— The problem —
Please copy out the entries until you have copied the line that contains "Sign up (1334, 34)", beginning with the first line.

*** Record excerpts Section Begins ***

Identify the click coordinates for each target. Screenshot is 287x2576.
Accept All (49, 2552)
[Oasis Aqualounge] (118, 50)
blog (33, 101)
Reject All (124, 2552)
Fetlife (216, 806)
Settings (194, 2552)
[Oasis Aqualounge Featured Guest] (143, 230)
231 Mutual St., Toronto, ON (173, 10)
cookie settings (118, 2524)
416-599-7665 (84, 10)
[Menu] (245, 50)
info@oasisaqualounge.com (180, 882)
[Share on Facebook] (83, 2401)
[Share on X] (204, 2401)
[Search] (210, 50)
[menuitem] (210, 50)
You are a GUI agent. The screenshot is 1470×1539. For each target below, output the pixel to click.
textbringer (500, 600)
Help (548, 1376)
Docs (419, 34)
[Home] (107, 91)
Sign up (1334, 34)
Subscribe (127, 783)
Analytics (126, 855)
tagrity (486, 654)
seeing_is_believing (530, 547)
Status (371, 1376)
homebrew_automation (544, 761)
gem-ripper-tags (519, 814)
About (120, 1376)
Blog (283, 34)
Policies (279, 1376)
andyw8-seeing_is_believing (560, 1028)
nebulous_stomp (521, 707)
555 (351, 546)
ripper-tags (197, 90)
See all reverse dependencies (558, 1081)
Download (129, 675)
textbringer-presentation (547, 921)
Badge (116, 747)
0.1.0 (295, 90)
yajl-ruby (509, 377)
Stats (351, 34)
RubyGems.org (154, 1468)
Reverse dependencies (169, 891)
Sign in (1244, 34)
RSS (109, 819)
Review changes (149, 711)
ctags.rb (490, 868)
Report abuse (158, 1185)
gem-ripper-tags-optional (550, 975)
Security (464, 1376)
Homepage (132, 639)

*** Record excerpts Section Ends ***

— Result for this exercise —
Identify the click coordinates for each target. Screenshot is 287x2576.
Accept All (49, 2552)
[Oasis Aqualounge] (118, 50)
blog (33, 101)
Reject All (124, 2552)
Fetlife (216, 806)
Settings (194, 2552)
[Oasis Aqualounge Featured Guest] (143, 230)
231 Mutual St., Toronto, ON (173, 10)
cookie settings (118, 2524)
416-599-7665 (84, 10)
[Menu] (245, 50)
info@oasisaqualounge.com (180, 882)
[Share on Facebook] (83, 2401)
[Share on X] (204, 2401)
[Search] (210, 50)
[menuitem] (210, 50)
You are a GUI agent. The screenshot is 1470×1539. For each target below, output the pixel to click.
textbringer (500, 600)
Help (548, 1376)
Docs (419, 34)
[Home] (107, 91)
Sign up (1334, 34)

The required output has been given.